注目キーワード

粘液水腫性昏睡 myxedema coma

myxedema comaは甲状腺クリーゼよりも遭遇する機会は少ないかと思います(私は今まで2例±現在拝見している症例)。甲状腺機能低下が誘因により破綻することで全身性の障害をきたす内科緊急疾患です。まだ簡単にしかまとめられていないですが徐々に勉強した内容をupしていきます。

疫学・リスク

・男女比=1 : 1~10 年齢:高齢者がほとんど(60歳以上が80%以上)
→圧倒的に高齢女性に多い点がポイントです
・季節:が圧倒的に多い(~90%冬に発症したとも報告)
誘因(重要)感染症(特に低体温でマスクされる場合があるため閾値低く培養検査などを検討)、寒冷、心筋梗塞、薬剤(オピオイド、リチウム、アミオダロンなど)、利尿薬投与

臨床像

私も経験が少ない中ではありますが疾患のゲシュタルトとしては「高齢女性が冬に起きてこられず救急搬送となり、低体温と意識障害を呈して身体所見では顔などがかなり浮腫んでおり、血液ガスをとるとなぞのPaCO2上昇がある」といった印象をもっています(みなさまいかがでしょうか?)。以下に私が過去に経験した例を掲載しますが、たぶんかなり典型像なのではないかと思います。

*自験例の過去の病歴(個人情報に配慮して)
70歳代女性 主訴:意識障害
現病歴:1月某日朝6時ごろに普段起床するが起きてこないので娘が様子を見に行ったところ「あーあー」と声を出していた。娘はそのまま様子をみて外出することにして、ヘルパーが10時ごろ到着したところ食事がとれない様子であった。その後12時ごろに訪問看護師が到着して体温が腋窩だと30℃を下回ってしまい意識状態が悪く、電気毛布で加温するも改善しないため救急要請。
GCS10 E4V2M4 , pupils 3+/3+  BP 123/61 mmHg, HR 32/min, RR 16/min, SpO2 98%(RA) BT 24.1℃(腋窩) 身体所見:全体的にpuffyである・眉毛ほぼなし
血液ガス所見:pH 7.252、pCO2 69.2、pO2 61.2, Lac 26.2, Glu 193, BE 0.9,  Na 136.4, K 3.66, Ca 1.23, Hb 13.3
髄液所見:蛋白158 mg/dL↑, 細胞数 1/μL
血液検査:FT4: 0.55↓, TSH: 76.955↑

・最も重要な臨床上のポイントは1:意識障害、2:低体温、3:誘因になると思います。

中枢神経
・意識障害に関してcomaという名称がついているがcomaであることは少ないとreviewなどを読むと書いてあります。ただcomaかそうではないか?という点のみでは鑑別しきれないと思います。
・その他認知機能障害や精神症状を呈することがあります。また~25%はてんかん発作を呈し、てんかん重積を呈する場合もあります。

筋骨格系
・顔面を中心にnon-pitting edemaを呈することが多いです。ここは自験例でも特徴的な印象があります。
・筋緊張亢進を呈するのか?気になります。調べていますが文献上でてきません。

循環
・徐脈と低血圧。

呼吸
・低換気によるPaCO2貯留があります。普段PaCO2貯留で甲状腺機能低下症を連想することはあまりないと思うので原因不明のPaCO2貯留はmyxedema comaを考慮する必要があります。

電解質内分泌
・低Na血症・腎機能障害・低血糖(副腎不全併発がないかどうか確認必要)

消化管
・腸管蠕動運動低下(麻痺性イレウスを呈する場合も)

検査・診断

TSH, FT4, FT3:具体的にmyxedema comaの基準値というものは設定されていません。
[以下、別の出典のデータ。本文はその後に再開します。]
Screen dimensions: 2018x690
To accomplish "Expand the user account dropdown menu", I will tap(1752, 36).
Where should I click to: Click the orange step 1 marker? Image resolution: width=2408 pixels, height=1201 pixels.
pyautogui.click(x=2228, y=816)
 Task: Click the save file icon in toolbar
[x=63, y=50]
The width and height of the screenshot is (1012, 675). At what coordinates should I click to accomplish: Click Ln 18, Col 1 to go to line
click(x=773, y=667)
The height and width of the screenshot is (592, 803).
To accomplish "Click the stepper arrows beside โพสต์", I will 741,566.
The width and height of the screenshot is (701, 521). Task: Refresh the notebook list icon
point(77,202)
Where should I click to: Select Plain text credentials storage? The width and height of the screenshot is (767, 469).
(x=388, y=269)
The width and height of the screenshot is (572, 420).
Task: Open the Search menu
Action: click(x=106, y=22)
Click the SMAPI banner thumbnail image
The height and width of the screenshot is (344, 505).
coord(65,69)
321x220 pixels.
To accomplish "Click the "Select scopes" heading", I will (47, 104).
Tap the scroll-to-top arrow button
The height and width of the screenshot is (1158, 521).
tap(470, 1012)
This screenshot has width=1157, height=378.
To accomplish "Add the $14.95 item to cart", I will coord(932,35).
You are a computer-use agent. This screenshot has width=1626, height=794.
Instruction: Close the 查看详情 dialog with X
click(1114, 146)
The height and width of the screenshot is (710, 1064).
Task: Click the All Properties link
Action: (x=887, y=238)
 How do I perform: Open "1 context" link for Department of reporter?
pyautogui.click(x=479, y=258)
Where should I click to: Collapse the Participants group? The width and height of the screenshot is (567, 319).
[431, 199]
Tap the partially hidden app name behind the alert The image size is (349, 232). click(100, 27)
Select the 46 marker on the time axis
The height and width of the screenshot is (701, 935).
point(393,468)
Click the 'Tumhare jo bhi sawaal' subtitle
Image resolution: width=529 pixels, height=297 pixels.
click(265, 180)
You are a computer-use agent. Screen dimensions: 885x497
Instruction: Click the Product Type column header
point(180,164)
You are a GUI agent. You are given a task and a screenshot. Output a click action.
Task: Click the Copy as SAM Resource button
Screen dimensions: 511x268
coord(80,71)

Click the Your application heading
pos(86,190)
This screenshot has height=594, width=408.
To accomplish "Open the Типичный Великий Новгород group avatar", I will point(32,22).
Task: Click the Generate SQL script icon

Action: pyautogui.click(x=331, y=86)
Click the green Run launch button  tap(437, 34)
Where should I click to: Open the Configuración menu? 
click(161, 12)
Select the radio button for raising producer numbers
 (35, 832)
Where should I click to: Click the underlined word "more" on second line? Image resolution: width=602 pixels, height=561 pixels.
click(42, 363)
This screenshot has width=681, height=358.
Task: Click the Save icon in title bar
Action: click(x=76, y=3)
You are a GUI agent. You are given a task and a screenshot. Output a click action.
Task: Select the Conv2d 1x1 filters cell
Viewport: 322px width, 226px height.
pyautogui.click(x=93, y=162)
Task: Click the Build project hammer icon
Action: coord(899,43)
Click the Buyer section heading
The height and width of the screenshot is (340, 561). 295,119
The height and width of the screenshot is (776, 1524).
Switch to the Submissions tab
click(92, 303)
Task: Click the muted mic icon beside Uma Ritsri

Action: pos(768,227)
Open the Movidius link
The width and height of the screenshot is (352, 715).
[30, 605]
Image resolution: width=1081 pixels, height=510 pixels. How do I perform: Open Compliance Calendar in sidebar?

*myxedema comaはERで約半数が見逃されていたという報告もあり、under-recognizedの可能性がある点に注意しながら診療にあたります Am J Emerg Med 2010;28(8):866-870. 特に死亡率が報告にもよりますが20-30%と報告されているため注意が必要です

診断のスコアリング 60点以上:感度100%, 特異度85.7%
*25点未満は否定的, 25~59点はリスクあり

治療

1:副腎皮質ステロイド補充
2:甲状腺ホルモン補充
3:全身管理(+誘因除去)

・副腎皮質ステロイド補充は甲状腺ホルモン補充により相対的副腎不全になるリスクを避けるためで、全例最初に投与を行います。投与量はハイドロコルチゾン100mg q8hrで投与します。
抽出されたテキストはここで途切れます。